本規定により許容されるのは、プログラムの著作物の複製物の所有者が「自ら当該著作物を電子計算機において利用するため」の複製ないし翻案ですから、例えば、販売目的で行う複製ないし翻案は認められません。また、そのような利用のために「必要と認められる限度」での複製ないし翻案が許容されているだけで、例えば、市販のソフト(プログラムの著作物)を1部購入してきて、自分の会社に設置されているパソコンの台数分だけ複製するような行為は、著作権者の経済的利益を不当に害するおそれがあるため認められないものと解されます。

上述の自由複製ないし自由翻案は、「当該利用に係る複製物の使用につき、第113条第2項の規定が適用される場合」には認められません(1項但書)。つまり、プログラムの著作物の複製物の所有者が、当該複製物を使用する権原を取得した時に当該複製物がいわゆる海賊版(侵害複製物)であることを知っており、かつ、当該複製物(海賊版)を業務上使用することにより当該著作権を侵害するものとみなされる場合には(法113条2項が適用される場合には)、そのような複製物(海賊版)の所有者は、もはや、上述の自由複製ないし自由翻案ができないということです。

47条3・1項の規定により適法に作成された複製物(翻案により創作した二次的著作物の複製物を含む。
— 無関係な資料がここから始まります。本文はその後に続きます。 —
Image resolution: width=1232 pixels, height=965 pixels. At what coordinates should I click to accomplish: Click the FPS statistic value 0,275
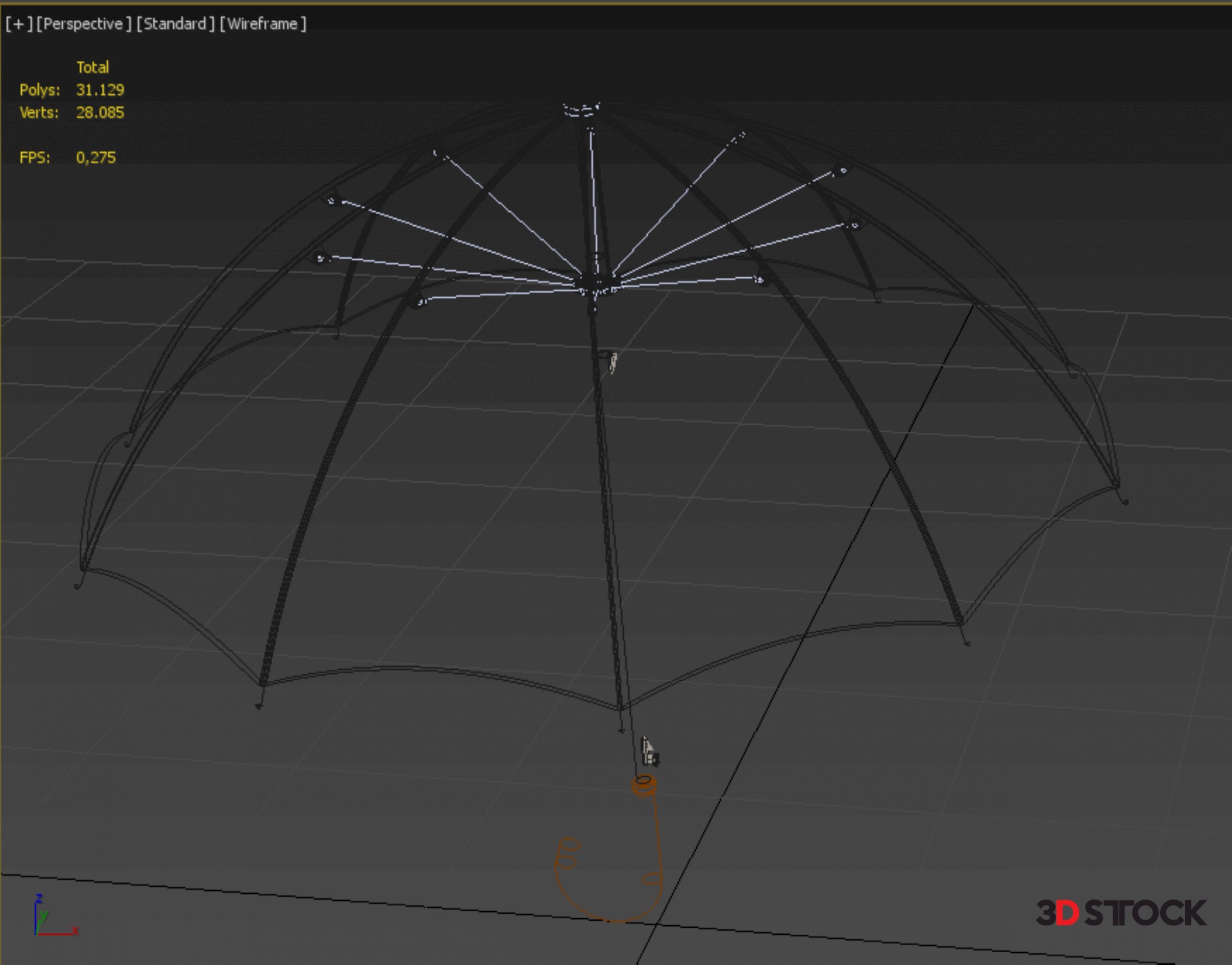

)及びもともとの複製物のいずれかについて、「滅失以外の事由」(例えば、売却など)でその所有権を失った後は、その者は、当該著作権者の別段の意思表示がない限り、その他の複製物を保存してはならないとされています(法47条の3・2項)。

なお、本条1項の適用を受けて作成された著作物の複製物を頒布等した者、及び本条2項に違反して当該複製物を保存した者は、法21条の複製を行ったものとみなされます(法49条1項3号・4号)。一方、本条1項の適用を受けて作成された二次的著作物の複製物を頒布等した者、及び本条2項に違反して当該二次的著作物の複製物を保存した者は、当該二次的著作物の原著作物につき法27条の翻案を行ったものとみなされます(同条2項2号・3号)。